460 mila euro per lo sviluppo_460 tisoč evrov za razvoj

La Giunta regionale, su proposta dell’assessore Gianni Torrenti, ha approvato il 9 agosto scorso gli indirizzi e i criteri guida per la formulazione dei programmi di intervento nei territori della provincia di Udine in cui è storicamente insediata la comunità slovena, in base all’articolo 21 della legge dello Stato 38/2001 sul riconoscimento della minoranza. Sono interessate al provvedimento le due Comunità montane Gemonese-Canal del Ferro-Val Canale e Torre-Natisone-Collio.
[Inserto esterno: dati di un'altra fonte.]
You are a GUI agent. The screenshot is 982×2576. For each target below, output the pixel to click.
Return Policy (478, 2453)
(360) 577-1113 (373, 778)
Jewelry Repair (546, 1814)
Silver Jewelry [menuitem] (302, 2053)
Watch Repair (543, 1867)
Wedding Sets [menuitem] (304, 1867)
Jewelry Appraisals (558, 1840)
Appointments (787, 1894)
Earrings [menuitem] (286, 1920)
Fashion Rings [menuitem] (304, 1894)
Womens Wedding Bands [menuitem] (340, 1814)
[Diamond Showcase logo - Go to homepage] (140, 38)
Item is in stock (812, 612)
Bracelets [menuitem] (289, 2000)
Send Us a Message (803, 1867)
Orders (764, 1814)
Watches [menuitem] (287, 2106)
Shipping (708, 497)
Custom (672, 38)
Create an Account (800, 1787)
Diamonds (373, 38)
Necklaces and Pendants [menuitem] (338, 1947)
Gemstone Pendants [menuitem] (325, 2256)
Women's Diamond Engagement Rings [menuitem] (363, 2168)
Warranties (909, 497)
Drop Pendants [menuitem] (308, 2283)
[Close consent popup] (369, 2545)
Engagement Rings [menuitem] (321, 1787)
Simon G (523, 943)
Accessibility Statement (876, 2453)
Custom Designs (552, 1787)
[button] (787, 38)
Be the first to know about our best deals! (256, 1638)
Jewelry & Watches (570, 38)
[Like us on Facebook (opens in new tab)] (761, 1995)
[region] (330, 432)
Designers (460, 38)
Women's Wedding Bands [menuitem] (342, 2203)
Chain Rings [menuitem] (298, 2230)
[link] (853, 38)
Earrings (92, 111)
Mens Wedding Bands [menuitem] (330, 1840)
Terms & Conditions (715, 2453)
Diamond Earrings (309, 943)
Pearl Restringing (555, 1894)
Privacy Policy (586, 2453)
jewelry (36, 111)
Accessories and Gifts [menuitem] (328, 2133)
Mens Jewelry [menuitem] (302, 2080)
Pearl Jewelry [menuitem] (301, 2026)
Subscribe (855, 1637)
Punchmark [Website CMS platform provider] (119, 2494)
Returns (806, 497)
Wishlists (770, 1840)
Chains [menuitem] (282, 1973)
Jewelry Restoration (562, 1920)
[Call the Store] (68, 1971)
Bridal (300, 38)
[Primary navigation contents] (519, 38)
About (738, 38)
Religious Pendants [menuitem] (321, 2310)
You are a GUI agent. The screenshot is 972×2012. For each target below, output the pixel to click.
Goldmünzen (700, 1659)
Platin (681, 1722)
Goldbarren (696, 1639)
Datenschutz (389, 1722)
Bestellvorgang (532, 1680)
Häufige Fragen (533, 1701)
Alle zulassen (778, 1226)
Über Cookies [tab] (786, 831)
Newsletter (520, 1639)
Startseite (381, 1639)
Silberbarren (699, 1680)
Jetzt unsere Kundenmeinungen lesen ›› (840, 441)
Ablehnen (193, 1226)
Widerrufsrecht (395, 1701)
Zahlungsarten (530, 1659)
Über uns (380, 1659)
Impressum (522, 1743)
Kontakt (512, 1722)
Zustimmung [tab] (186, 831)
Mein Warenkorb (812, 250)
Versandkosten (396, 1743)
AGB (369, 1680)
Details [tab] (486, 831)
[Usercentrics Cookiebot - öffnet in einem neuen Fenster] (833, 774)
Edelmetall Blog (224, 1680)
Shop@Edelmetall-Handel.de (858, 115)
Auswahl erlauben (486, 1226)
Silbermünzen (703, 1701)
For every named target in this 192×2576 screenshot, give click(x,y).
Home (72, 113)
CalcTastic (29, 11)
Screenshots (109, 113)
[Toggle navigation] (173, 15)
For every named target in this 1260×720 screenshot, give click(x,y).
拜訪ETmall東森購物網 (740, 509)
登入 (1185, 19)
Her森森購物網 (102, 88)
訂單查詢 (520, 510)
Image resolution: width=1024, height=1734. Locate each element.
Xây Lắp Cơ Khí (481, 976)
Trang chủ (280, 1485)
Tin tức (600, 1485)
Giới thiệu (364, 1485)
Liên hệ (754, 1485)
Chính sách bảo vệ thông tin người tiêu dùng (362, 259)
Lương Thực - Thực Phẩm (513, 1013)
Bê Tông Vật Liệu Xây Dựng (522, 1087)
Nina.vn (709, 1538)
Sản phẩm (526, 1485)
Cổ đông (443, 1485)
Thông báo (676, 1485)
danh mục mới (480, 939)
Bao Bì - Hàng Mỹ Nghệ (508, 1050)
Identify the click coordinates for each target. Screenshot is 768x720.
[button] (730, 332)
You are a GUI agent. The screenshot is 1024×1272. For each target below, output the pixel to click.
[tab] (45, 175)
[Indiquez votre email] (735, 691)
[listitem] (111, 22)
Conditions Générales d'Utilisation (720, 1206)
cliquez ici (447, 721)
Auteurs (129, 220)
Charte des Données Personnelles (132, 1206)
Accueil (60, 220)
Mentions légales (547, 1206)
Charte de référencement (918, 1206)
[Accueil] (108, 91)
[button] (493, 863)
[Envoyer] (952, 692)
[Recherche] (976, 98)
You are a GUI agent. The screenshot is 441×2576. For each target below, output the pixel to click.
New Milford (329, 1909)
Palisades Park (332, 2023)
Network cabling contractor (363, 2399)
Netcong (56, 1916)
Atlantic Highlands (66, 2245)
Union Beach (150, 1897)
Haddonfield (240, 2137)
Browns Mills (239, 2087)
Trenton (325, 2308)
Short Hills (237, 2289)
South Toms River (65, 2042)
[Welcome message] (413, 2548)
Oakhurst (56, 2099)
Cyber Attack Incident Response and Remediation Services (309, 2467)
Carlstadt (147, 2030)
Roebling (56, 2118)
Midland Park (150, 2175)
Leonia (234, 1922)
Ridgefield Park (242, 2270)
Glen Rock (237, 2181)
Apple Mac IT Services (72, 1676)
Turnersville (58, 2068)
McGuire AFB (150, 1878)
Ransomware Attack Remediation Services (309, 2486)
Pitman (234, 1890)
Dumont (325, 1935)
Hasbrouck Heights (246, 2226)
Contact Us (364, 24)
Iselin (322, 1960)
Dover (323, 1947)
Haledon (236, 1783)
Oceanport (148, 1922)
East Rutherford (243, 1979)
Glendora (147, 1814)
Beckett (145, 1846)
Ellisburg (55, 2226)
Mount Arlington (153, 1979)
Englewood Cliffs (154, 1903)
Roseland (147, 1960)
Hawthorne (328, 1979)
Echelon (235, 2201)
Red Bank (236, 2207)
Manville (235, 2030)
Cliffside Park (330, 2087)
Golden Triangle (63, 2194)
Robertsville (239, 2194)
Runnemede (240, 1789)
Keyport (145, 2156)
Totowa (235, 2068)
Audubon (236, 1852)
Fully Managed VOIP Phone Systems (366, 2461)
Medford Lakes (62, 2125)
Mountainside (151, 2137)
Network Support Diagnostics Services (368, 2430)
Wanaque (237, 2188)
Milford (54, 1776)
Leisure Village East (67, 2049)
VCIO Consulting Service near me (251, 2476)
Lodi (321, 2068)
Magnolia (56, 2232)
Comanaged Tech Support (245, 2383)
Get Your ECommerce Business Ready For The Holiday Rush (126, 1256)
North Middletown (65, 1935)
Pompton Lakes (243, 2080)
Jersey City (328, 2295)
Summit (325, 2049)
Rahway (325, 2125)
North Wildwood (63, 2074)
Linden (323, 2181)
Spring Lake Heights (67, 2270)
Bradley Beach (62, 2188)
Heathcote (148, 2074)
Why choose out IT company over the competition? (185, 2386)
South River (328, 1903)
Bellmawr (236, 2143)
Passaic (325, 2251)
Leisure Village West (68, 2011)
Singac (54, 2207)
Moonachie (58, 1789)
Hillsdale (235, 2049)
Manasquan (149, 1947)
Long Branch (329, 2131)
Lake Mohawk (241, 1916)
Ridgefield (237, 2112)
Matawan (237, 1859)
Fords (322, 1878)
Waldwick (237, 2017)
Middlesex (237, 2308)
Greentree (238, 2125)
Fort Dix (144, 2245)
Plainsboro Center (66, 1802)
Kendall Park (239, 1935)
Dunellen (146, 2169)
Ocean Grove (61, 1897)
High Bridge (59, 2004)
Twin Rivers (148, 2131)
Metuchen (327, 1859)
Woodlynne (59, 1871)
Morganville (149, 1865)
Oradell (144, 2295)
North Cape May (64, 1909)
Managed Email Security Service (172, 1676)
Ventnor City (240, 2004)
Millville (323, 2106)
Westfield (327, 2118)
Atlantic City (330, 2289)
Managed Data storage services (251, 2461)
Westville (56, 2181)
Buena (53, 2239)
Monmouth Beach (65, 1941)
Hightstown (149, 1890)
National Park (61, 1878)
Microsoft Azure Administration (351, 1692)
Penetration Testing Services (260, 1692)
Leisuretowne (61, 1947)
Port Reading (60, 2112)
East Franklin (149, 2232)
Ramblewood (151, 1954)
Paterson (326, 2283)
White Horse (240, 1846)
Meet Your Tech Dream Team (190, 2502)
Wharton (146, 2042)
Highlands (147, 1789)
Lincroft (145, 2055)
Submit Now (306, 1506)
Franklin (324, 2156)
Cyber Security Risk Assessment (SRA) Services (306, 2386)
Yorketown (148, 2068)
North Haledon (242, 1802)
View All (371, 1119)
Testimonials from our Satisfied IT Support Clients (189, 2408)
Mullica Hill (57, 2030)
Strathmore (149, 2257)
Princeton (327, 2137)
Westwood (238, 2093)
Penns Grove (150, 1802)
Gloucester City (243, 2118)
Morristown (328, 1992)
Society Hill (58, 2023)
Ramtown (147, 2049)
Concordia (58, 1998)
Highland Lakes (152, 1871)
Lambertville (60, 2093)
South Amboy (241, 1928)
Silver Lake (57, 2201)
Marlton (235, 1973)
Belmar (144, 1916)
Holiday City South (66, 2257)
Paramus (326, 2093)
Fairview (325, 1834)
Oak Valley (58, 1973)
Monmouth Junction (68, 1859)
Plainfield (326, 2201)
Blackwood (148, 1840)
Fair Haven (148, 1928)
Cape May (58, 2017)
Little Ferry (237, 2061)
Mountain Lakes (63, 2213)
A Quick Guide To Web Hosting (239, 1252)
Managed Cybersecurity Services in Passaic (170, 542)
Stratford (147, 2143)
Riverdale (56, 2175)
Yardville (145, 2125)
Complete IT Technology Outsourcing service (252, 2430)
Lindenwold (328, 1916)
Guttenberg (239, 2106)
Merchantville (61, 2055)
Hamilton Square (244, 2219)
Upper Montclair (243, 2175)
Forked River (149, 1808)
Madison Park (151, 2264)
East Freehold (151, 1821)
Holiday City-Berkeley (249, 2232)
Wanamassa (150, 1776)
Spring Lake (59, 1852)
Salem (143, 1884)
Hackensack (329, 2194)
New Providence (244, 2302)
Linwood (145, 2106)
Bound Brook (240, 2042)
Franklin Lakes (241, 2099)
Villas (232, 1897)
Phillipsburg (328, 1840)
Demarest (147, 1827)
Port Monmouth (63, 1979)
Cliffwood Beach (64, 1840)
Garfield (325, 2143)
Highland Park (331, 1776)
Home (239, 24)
Per il sostegno di progetti nei settori sociale, economico e ambientale sono a disposizione risorse pari a 460 mila euro.”È una delle prime volte – ha osservato l’assessore Torrenti – che introduciamo elementi di progettualità vera, innovativa, nell’assegnazione delle risorse, superando un criterio di distribuzione ‘a pioggia’. Diamo così un senso di cambiamento e di iniziativa nell’applicazione della legge 38 del 2001. È un provvedimento in cui crediamo”. Negli indirizzi e criteri guida approvati oggi sono indicati specifici ambiti di intervento: investimenti pubblici permanenti realizzati dalle Comunità montane e dai Comuni, ma anche iniziative promosse da associazioni per favorire lo sviluppo turistico; sono previste anche agevolazioni alle piccole e medie imprese insediate nel territorio della minoranza. ARC/PF

Preoccupazione per il precedente annuncio da parte del governo italiano dell’azzeramento dei fondi alla minoranza slovena si era espresso il consiglio direttivo della Kmečka zveza-Associazione Agricoltori della Provincia di Udine durante la riunione svoltasi a Montefosca lo scorso 29 luglio. «Negli ultimi tre anni – si leggeva nel comunicato della Kmečka zveza – i fondi gestiti dalle Comunità Montane del Torre Natisone e Collio e del Gemonese, Val Canale e Canal del Ferro hanno rappresentato un importante stimolo al rilancio delle attività economiche nell’area montana in cui vivono e lavorano gli sloveni della Provincia di Udine, soprattutto in virtù del fatto che la maggior parte di questi fondi sono stati correttamente impiegati per il sostegno delle attività imprenditoriali locali. In un momento di crisi economica generale, accentuata nelle aree marginali montane della Provincia di Udine in cui vive la comunità slovena, la Kmečka zveza ritiene prioritario un intervento deciso e volto al rilancio delle attività imprenditoriali agricole, commerciali e turistiche che possa offrire concrete opportunità di sviluppo ad un territorio già profondamente colpito da fenomeni di spopolamento e da una situazione economica precaria».

 

Na  podlagi zaščitnega zakona 38/01 je Dežela FJk 9. avgusta namenila 460 tisoč evrov za razvoj slovenske manjšine videnske pokrajine.